In the records below, copy everything from the line containing "Educational Agents (672, 1962)" down to the line containing "USD (508, 506)", both included and with the requests kept. Shift every coordinate in the answers by adding -29 to each number.

◆ Records

'''

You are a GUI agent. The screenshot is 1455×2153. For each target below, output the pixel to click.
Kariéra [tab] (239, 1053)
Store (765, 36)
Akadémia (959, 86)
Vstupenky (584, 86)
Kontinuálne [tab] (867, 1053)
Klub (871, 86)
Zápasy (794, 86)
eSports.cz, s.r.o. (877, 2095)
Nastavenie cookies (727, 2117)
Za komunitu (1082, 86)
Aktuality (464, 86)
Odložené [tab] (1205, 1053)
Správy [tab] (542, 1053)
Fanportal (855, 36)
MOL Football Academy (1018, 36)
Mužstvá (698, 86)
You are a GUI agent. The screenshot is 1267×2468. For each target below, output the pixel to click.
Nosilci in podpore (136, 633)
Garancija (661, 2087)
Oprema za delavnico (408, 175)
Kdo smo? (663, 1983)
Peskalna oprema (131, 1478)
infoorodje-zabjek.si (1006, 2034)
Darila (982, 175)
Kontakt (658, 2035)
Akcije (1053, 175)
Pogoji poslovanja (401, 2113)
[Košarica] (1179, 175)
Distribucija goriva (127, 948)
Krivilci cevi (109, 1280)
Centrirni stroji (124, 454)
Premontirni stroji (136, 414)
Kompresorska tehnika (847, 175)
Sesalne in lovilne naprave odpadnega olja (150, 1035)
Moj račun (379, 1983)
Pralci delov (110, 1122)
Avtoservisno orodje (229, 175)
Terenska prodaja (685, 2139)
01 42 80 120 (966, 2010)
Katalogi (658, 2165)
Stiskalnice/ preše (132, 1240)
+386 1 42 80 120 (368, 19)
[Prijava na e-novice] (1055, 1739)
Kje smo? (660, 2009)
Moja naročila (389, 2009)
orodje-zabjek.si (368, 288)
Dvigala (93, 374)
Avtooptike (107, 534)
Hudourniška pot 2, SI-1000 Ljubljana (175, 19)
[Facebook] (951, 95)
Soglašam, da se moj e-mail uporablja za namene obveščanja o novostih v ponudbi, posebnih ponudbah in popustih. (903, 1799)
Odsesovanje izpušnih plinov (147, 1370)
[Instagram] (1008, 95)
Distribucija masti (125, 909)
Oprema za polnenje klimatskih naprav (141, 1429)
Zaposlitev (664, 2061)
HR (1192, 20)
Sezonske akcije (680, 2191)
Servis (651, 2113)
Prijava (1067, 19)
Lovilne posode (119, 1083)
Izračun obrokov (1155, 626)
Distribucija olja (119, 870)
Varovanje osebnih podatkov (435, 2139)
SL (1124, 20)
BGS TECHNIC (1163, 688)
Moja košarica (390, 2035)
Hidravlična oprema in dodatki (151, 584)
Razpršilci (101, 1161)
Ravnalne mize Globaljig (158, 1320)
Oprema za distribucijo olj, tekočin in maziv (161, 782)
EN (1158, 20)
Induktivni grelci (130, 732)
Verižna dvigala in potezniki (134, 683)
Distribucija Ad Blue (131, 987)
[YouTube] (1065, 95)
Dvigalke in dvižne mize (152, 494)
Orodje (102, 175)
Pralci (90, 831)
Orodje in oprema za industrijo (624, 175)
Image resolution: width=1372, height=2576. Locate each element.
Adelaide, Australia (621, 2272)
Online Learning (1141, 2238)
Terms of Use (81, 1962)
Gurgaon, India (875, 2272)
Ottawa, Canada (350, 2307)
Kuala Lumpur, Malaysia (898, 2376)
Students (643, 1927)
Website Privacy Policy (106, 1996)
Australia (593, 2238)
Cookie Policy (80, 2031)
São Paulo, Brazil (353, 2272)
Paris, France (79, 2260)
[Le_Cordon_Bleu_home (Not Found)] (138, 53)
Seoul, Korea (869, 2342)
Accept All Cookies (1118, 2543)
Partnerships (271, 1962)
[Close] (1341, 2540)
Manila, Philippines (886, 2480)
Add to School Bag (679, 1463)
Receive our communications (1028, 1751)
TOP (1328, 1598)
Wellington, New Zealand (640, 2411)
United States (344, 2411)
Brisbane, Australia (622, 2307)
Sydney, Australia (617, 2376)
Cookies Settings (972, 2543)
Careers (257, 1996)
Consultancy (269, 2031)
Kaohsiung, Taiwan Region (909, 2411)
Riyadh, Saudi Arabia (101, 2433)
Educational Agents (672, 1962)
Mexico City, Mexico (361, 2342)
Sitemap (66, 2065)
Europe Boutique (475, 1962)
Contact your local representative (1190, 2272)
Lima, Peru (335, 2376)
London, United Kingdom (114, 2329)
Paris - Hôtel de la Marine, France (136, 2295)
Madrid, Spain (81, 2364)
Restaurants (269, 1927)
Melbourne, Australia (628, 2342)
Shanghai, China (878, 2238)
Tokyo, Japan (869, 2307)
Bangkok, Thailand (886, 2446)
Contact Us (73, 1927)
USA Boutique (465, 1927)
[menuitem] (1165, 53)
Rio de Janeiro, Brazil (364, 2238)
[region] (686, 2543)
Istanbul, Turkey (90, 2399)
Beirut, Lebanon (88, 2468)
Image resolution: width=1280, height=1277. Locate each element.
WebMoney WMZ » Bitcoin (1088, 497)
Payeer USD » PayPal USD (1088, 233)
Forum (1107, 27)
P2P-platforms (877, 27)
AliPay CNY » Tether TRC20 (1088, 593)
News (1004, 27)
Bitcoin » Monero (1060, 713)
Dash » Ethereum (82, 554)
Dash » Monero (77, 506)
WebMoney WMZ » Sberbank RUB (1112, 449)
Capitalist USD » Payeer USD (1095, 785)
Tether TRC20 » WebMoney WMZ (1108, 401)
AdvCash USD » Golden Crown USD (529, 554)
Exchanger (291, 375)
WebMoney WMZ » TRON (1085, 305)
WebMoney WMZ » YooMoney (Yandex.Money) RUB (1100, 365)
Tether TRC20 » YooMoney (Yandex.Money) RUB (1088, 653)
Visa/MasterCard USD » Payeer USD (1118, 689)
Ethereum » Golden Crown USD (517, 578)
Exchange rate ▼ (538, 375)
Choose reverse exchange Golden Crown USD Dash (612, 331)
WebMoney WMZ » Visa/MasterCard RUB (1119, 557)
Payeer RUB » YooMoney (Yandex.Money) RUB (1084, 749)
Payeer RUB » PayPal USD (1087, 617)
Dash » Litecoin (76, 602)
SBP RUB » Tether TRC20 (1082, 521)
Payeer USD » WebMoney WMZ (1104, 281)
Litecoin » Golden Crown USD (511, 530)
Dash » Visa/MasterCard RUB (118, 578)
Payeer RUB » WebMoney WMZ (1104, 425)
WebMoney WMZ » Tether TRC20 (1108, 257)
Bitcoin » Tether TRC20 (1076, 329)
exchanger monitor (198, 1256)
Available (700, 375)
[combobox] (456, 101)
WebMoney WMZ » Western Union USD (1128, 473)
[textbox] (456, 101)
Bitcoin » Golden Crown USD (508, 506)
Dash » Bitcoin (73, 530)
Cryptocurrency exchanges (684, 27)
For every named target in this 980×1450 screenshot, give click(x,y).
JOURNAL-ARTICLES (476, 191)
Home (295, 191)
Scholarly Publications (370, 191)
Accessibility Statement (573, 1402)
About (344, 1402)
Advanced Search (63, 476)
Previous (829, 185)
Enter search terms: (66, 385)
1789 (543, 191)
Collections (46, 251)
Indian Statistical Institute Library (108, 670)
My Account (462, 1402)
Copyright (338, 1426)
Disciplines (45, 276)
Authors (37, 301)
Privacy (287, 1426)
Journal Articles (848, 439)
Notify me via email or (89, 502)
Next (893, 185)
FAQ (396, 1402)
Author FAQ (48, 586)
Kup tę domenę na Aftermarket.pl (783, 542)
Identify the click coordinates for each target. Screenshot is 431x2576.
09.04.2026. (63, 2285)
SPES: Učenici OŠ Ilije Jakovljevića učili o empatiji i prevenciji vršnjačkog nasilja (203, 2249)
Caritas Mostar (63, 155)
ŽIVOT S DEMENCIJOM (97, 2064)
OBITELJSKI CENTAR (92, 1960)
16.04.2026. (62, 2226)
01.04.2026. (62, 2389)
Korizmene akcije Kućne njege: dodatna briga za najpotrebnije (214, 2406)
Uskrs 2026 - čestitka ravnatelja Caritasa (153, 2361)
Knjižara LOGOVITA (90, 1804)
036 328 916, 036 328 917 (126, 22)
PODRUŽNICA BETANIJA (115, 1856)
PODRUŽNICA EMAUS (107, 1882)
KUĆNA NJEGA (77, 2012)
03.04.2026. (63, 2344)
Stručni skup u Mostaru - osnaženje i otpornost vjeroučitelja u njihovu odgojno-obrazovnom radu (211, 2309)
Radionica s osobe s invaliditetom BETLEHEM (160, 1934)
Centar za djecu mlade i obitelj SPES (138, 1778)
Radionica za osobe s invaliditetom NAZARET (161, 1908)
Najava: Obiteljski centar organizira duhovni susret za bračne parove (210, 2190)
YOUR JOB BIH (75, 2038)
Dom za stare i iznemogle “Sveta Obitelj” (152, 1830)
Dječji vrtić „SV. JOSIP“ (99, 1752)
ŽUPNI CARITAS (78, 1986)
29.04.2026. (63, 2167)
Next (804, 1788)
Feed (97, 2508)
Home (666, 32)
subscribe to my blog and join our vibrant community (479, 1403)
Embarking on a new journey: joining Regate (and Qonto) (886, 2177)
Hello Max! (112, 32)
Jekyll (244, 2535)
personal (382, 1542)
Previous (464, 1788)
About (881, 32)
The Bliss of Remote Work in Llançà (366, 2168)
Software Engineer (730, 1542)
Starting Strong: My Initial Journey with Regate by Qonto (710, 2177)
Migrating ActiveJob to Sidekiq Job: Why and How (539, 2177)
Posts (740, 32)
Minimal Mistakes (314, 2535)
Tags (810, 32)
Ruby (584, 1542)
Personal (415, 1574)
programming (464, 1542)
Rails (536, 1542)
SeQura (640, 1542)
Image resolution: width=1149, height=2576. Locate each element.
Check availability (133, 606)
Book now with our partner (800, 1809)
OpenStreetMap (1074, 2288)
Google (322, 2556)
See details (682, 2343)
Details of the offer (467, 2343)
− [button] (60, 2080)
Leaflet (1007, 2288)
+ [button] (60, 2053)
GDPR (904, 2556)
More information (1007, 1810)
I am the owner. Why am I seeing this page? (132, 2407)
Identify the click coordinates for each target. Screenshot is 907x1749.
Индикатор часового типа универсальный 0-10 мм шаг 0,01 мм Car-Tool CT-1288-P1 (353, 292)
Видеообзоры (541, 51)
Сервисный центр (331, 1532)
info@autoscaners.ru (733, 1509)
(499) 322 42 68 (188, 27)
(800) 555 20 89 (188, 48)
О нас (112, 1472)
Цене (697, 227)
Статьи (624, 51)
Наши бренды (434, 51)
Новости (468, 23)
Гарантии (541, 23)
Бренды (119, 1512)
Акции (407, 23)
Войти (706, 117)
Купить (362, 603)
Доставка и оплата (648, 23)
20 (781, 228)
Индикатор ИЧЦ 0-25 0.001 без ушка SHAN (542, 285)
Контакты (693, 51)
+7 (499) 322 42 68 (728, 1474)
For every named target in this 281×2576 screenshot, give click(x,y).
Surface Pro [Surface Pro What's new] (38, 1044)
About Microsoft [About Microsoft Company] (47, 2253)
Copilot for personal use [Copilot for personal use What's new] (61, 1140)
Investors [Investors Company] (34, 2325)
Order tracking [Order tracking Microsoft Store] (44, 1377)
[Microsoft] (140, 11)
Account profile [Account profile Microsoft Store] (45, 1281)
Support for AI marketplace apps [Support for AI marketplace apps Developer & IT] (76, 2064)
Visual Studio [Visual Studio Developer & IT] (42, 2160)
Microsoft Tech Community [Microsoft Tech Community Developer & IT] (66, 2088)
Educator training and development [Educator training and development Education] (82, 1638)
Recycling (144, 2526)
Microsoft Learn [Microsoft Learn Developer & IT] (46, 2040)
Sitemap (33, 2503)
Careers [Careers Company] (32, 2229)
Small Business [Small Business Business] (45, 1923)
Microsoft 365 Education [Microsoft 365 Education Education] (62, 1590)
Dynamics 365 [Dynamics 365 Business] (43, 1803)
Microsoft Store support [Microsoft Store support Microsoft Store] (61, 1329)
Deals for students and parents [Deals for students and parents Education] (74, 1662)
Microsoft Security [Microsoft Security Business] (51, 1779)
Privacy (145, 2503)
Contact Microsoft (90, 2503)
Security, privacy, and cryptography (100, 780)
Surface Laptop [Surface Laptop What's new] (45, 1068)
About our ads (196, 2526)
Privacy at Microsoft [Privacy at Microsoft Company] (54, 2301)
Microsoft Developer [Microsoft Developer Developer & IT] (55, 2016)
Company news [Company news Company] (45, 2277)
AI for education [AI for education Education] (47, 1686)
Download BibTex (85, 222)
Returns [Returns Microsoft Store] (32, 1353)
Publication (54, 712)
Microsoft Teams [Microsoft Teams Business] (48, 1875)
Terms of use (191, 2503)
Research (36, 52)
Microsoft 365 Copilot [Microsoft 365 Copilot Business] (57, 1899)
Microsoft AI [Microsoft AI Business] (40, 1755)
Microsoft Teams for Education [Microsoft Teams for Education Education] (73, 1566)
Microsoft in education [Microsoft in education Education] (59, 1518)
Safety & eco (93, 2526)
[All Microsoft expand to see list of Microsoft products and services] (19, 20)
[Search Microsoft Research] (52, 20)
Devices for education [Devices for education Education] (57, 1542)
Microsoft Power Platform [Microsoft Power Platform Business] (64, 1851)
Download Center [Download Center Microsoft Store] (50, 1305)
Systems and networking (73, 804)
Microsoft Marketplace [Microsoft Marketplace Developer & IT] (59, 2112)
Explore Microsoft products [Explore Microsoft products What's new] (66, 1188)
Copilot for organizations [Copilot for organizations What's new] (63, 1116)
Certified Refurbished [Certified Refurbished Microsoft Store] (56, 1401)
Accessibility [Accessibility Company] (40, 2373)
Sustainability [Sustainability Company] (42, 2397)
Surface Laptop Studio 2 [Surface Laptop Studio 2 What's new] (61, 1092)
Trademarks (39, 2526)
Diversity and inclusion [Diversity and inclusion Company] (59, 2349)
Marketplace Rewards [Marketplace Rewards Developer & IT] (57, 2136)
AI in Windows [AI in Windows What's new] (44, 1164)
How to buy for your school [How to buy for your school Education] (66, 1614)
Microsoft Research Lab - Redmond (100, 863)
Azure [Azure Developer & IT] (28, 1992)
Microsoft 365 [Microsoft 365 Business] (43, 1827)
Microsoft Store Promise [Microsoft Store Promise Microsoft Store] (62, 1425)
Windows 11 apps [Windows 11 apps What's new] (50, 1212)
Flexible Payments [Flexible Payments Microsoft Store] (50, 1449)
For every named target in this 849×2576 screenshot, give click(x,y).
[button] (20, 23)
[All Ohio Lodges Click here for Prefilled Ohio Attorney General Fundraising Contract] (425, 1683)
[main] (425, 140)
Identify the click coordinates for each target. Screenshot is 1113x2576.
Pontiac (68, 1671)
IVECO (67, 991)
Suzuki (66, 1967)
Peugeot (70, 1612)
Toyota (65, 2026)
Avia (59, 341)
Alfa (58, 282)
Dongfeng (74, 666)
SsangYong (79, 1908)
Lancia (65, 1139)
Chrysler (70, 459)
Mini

'''

◆ Response to this exercise
Educational Agents (643, 1933)
Mexico City, Mexico (332, 2313)
Sitemap (37, 2036)
Europe Boutique (446, 1933)
Contact your local representative (1161, 2243)
Lima, Peru (306, 2347)
London, United Kingdom (85, 2300)
Paris - Hôtel de la Marine, France (107, 2266)
Madrid, Spain (52, 2335)
Restaurants (240, 1898)
Melbourne, Australia (599, 2313)
Shanghai, China (849, 2209)
Tokyo, Japan (840, 2278)
Bangkok, Thailand (857, 2417)
Contact Us (44, 1898)
USA Boutique (436, 1898)
[menuitem] (1136, 24)
Rio de Janeiro, Brazil (335, 2209)
[region] (657, 2514)
Istanbul, Turkey (61, 2370)
Beirut, Lebanon (59, 2439)
Image resolution: width=1280, height=1277. Locate each element.
WebMoney WMZ » Bitcoin (1059, 468)
Payeer USD » PayPal USD (1059, 204)
Forum (1078, -2)
P2P-platforms (848, -2)
AliPay CNY » Tether TRC20 (1059, 564)
News (975, -2)
Bitcoin » Monero (1031, 684)
Dash » Ethereum (53, 525)
Dash » Monero (48, 477)
WebMoney WMZ » Sberbank RUB (1083, 420)
Capitalist USD » Payeer USD (1066, 756)
Tether TRC20 » WebMoney WMZ (1079, 372)
AdvCash USD » Golden Crown USD (500, 525)
Exchanger (262, 346)
WebMoney WMZ » TRON (1056, 276)
WebMoney WMZ » YooMoney (Yandex.Money) RUB (1071, 336)
Tether TRC20 » YooMoney (Yandex.Money) RUB (1059, 624)
Visa/MasterCard USD » Payeer USD (1089, 660)
Ethereum » Golden Crown USD (488, 549)
Exchange rate ▼ (509, 346)
Choose reverse exchange Golden Crown USD Dash (583, 302)
WebMoney WMZ » Visa/MasterCard RUB (1090, 528)
Payeer RUB » YooMoney (Yandex.Money) RUB (1055, 720)
Payeer RUB » PayPal USD (1058, 588)
Dash » Litecoin (47, 573)
SBP RUB » Tether TRC20 (1053, 492)
Payeer USD » WebMoney WMZ (1075, 252)
Litecoin » Golden Crown USD (482, 501)
Dash » Visa/MasterCard RUB (89, 549)
Payeer RUB » WebMoney WMZ (1075, 396)
WebMoney WMZ » Tether TRC20 (1079, 228)
Bitcoin » Tether TRC20 (1047, 300)
exchanger monitor (169, 1227)
Available (671, 346)
[combobox] (427, 72)
WebMoney WMZ » Western Union USD (1099, 444)
[textbox] (427, 72)
Bitcoin » Golden Crown USD (479, 477)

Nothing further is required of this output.